# [TASK GOAL]
Copy all lines holding the word "green" from the entries.

# [DATA FOR PROCESSING]
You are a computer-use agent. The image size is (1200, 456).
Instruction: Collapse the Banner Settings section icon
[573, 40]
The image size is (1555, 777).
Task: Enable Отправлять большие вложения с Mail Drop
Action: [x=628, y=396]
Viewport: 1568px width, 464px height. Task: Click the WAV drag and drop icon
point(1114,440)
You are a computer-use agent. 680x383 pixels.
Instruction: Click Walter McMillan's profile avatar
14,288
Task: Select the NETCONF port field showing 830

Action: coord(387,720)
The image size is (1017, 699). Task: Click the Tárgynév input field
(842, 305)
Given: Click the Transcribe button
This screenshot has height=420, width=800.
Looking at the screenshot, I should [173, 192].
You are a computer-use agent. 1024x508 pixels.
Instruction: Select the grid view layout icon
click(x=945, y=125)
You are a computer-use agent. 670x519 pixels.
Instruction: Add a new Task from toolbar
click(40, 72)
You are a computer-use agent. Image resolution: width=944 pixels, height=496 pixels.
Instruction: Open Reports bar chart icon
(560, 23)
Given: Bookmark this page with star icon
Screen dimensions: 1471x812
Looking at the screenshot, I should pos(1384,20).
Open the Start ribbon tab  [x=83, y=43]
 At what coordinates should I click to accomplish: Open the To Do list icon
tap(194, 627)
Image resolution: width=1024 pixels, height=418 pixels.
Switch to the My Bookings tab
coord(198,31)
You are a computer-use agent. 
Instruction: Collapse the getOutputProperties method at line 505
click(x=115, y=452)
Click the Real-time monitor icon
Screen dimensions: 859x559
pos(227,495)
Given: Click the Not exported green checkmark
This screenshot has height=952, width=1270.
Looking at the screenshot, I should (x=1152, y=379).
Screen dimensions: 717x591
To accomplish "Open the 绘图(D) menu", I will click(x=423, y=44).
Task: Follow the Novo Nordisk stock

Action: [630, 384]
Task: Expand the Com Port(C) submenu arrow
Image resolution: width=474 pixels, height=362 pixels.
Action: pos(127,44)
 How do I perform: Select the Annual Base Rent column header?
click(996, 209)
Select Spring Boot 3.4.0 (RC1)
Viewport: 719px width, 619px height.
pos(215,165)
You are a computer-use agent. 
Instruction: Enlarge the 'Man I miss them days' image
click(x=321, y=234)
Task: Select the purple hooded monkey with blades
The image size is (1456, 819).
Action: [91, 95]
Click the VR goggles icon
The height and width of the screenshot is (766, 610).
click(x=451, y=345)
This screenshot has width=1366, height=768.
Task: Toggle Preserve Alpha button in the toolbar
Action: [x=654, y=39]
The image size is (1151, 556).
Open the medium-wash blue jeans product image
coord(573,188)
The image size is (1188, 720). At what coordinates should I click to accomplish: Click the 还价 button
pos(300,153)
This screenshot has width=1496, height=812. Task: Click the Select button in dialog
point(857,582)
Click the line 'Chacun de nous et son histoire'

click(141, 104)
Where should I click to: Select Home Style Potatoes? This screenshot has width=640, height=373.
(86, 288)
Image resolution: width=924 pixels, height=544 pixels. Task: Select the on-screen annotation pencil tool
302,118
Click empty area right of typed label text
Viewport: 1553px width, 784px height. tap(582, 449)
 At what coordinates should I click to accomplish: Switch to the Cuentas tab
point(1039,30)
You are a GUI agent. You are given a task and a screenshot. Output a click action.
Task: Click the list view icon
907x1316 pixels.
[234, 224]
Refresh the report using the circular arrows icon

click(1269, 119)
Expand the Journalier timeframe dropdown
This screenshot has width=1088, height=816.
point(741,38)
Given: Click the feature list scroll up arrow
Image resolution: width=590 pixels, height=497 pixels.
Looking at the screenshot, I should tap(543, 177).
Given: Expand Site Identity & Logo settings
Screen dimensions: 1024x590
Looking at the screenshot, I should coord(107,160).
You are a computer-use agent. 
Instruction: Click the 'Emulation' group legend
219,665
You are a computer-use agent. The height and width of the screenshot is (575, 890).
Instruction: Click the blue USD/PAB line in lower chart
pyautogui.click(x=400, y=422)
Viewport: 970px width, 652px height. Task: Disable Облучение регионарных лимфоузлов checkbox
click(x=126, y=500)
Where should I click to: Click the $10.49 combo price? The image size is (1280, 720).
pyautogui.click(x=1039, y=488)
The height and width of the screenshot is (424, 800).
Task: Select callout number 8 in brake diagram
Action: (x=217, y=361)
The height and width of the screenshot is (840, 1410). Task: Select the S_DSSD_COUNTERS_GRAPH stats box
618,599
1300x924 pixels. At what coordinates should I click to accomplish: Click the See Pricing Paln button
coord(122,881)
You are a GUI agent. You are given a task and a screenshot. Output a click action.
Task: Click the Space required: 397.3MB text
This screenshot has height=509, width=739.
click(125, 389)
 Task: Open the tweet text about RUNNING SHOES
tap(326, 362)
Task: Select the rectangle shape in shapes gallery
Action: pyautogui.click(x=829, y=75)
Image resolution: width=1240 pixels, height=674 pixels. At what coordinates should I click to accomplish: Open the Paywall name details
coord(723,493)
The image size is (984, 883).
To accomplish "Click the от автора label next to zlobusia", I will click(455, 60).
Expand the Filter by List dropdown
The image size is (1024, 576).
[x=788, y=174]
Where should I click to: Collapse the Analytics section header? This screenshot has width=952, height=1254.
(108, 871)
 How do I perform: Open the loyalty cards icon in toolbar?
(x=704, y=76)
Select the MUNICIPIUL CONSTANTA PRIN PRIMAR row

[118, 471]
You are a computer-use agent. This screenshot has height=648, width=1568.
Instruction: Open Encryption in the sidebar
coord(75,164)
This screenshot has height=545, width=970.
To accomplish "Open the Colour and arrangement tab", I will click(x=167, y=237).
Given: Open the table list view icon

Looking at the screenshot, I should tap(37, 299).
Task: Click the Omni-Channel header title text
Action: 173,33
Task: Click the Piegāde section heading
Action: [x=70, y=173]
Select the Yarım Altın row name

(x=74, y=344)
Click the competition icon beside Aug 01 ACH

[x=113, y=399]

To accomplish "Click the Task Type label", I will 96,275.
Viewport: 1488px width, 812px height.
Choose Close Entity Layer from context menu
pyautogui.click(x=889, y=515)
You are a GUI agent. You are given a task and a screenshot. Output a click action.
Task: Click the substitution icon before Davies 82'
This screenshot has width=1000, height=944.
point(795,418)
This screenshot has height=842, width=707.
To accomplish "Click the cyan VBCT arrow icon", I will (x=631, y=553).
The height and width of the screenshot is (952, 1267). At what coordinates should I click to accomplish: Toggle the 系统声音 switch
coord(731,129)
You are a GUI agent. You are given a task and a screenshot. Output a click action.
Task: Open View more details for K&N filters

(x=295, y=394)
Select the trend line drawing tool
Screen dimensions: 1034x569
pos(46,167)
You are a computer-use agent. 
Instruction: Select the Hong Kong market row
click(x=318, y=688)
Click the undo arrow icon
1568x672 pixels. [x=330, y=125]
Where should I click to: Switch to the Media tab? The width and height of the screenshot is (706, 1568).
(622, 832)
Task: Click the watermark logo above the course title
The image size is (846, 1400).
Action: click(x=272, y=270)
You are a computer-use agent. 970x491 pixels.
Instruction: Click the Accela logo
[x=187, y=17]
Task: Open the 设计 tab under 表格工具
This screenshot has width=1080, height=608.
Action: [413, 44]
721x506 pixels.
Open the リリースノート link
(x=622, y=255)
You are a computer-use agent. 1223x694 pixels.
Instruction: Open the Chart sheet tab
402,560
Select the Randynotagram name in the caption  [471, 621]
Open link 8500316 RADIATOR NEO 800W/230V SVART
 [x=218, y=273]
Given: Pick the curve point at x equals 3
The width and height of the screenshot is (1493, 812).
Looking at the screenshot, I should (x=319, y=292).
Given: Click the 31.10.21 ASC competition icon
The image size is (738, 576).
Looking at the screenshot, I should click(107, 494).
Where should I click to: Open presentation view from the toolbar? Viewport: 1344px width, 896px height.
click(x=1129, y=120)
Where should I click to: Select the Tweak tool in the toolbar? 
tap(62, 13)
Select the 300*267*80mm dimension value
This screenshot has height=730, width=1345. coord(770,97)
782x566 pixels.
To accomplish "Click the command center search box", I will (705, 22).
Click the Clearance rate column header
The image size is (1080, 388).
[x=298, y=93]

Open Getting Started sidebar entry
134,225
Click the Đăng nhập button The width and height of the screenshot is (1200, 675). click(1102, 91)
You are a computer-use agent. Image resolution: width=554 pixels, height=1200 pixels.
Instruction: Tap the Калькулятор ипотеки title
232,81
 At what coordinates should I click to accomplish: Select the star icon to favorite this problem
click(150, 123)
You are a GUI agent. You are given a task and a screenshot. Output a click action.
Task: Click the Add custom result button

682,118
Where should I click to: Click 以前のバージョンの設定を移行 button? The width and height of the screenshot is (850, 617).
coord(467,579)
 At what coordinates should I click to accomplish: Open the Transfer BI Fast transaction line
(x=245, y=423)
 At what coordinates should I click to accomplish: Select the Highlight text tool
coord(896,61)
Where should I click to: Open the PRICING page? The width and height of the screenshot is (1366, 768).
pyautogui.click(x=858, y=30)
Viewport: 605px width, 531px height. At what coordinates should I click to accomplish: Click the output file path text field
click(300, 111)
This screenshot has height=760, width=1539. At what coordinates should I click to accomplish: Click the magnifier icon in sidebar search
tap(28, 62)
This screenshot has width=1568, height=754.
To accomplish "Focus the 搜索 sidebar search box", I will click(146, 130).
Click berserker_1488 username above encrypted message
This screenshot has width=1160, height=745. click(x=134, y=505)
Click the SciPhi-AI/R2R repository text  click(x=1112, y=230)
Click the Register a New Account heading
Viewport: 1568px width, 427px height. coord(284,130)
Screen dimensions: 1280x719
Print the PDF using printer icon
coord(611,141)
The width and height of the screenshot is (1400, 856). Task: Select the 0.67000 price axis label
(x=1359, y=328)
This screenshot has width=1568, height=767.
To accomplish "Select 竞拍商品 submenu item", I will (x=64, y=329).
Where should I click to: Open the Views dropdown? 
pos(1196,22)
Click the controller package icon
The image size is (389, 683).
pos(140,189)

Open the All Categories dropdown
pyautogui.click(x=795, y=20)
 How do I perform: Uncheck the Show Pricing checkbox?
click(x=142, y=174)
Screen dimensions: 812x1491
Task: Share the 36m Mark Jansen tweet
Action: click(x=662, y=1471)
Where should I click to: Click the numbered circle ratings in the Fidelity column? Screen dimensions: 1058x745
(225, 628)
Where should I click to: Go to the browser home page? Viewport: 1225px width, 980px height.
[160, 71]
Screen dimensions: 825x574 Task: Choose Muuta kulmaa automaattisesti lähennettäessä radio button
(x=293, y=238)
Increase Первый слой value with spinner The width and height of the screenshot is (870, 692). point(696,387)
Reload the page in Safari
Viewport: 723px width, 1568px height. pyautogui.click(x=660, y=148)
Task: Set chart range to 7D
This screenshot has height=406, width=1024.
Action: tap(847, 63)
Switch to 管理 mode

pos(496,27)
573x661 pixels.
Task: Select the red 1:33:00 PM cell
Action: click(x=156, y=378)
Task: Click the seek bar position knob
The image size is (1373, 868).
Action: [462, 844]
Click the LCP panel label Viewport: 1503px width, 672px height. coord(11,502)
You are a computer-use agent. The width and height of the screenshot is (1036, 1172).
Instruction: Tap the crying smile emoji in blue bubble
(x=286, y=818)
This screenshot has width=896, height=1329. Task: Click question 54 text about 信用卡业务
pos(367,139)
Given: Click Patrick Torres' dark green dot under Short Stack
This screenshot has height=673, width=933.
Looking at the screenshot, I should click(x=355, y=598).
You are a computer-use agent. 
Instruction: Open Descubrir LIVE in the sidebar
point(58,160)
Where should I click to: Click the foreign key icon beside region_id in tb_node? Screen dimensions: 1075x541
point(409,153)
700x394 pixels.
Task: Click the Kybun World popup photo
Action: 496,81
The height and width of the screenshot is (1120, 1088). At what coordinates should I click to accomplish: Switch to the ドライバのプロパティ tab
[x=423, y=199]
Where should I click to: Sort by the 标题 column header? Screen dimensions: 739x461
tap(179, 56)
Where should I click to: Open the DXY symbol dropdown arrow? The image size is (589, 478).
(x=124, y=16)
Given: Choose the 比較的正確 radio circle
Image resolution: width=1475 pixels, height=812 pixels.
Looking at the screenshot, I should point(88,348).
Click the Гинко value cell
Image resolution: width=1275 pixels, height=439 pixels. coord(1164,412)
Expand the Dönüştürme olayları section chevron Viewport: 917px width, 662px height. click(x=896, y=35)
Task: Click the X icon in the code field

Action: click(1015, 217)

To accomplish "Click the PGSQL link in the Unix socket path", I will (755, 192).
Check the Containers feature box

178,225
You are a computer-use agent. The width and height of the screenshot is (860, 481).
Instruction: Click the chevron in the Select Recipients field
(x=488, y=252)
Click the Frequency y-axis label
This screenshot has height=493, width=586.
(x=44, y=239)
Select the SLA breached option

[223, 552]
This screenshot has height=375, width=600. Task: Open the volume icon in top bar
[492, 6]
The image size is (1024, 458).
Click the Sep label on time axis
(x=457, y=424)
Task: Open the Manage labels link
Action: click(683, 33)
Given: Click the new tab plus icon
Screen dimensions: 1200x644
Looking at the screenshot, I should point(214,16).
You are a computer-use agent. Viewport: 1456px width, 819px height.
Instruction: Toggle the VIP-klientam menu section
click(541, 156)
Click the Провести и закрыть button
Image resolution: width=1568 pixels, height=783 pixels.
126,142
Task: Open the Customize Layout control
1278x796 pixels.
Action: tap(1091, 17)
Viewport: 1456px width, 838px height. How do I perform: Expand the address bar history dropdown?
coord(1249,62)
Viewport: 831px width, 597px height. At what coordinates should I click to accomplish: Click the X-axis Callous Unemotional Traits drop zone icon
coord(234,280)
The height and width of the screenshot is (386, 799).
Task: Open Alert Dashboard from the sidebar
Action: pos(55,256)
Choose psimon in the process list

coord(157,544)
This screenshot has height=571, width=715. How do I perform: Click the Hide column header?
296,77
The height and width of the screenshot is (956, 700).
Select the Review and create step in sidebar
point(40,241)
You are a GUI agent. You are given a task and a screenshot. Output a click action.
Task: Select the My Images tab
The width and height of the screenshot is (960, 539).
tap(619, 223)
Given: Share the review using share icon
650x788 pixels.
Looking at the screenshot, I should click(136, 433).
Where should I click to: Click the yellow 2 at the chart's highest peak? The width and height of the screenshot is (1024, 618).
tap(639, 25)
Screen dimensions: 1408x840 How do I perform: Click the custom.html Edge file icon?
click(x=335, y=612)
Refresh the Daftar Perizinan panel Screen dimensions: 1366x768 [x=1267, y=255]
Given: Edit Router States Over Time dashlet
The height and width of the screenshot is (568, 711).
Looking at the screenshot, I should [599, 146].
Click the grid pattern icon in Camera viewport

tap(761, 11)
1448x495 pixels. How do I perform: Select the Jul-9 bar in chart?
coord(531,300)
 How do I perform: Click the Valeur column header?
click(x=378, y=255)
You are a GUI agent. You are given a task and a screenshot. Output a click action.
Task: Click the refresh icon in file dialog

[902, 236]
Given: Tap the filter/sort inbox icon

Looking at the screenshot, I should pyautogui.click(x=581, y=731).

# [SOLUTION FOR THIS PROBLEM]
Given: Click the Not exported green checkmark
Given: Click Patrick Torres' dark green dot under Short Stack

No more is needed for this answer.